--- START OF Source excerpt ---

According to some, the organization's headquarters are in Jordan, where it is banned, and according to others, in London, the capital of England, a haven in the West.

The organization is banned in Egypt, Libya, Tunisia, Jordan, Syria, Saudi Arabia, Pakistan, Malaysia, Bangladesh, Indonesia, Russia, China, Germany, Tajikistan, Azerbaijan, Kazakhstan, Kyrgyzstan, Uzbekistan, and Turkmenistan. However, it operates legally in the USA, the UK, Australia, the Netherlands, Denmark, the United Arab Emirates, Lebanon, and Yemen.

According to a report published in the Foreign Affairs Journal, Hizb-ut Tahrir has a "nationalist-antagonistic, supranational, and pan-Islamic" ideology and, in this respect, serves a "useful" function for Western secret services.


The activities of Hizb-ut Tahrir in Turkey date back to the early 1960s. The first operation against the organization was conducted in 1967, and to this day, more than 2000 people have been tried in cases related to the organization.

--- END OF Source excerpt ---

Your objective:
Continue the passage on Hizb-ut Tahrir with the next few sentences, starting after its last line.

--- START OF Material provided ---

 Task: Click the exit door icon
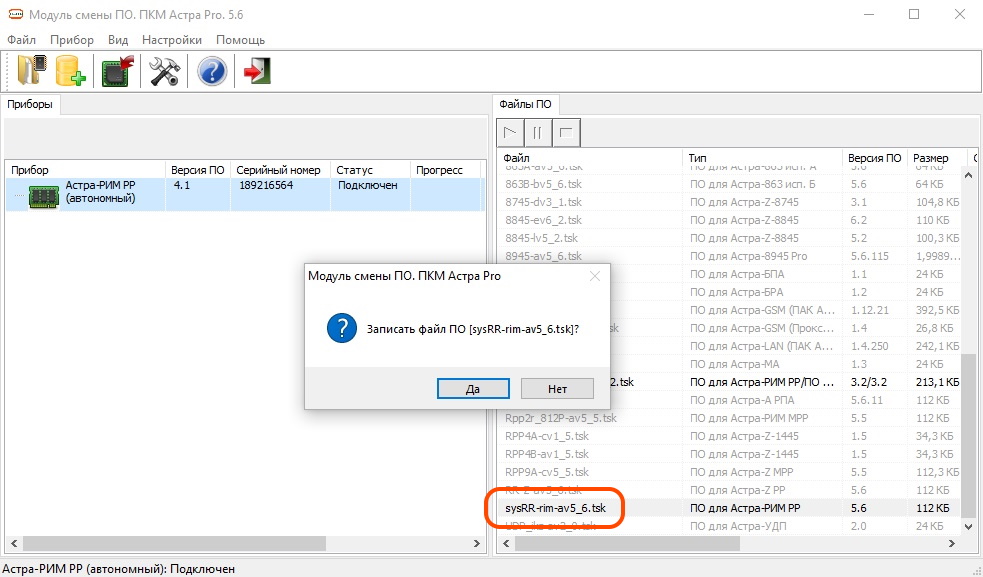(258, 71)
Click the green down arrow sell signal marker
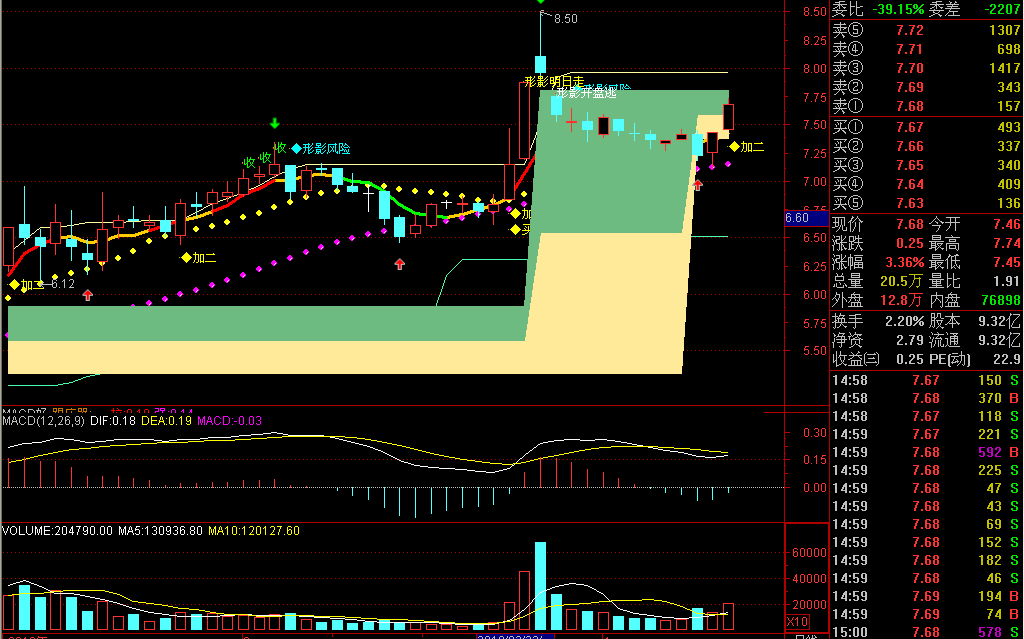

--- END OF Material provided ---

Exercise answer:
Hizb-ut Tahrir militants and sympathizers, December 17, Istanbul

In 2003, with the amendment of the definition of 'terror' in the Anti-Terror Law, requiring an organization to "resort to coercion and violence" to be a terrorist organization, some members of the organization being tried at that time were released. However, Hizb-ut Tahrir was defined as a "terrorist organization" by the Supreme Court's decision in 2004.

According to Mahmut Kar, Head of the Hizb-ut Tahrir Turkey Media Office, speaking to BBC Turkish, "The Constitutional Court found the explanations in the reasoned decisions of both the local courts and the Supreme Court insufficient to accept Hizb-ut Tahrir as a terrorist organization..."

It is worth remembering that the organization, which came to the agenda with its "call for caliphate" at the march on December 17, organized the "International Caliphate Conference" in 2016 at the Atatürk Sports and Exhibition Hall in Ankara, with the participation of about 5,000 people.

The so-called 'International Caliphate Conference,' 2016, Ankara

Today in Turkey, the organization continues its destructive activities aimed at overthrowing the constitutional regime through the magazine "Köklü Değişimler" (Radical Changes).


The Hizb-ut Tahrir (HT) organization has quite extensive record of crimes such as "staging coups and planning assassinations of state presidents" in predominantly Muslim countries.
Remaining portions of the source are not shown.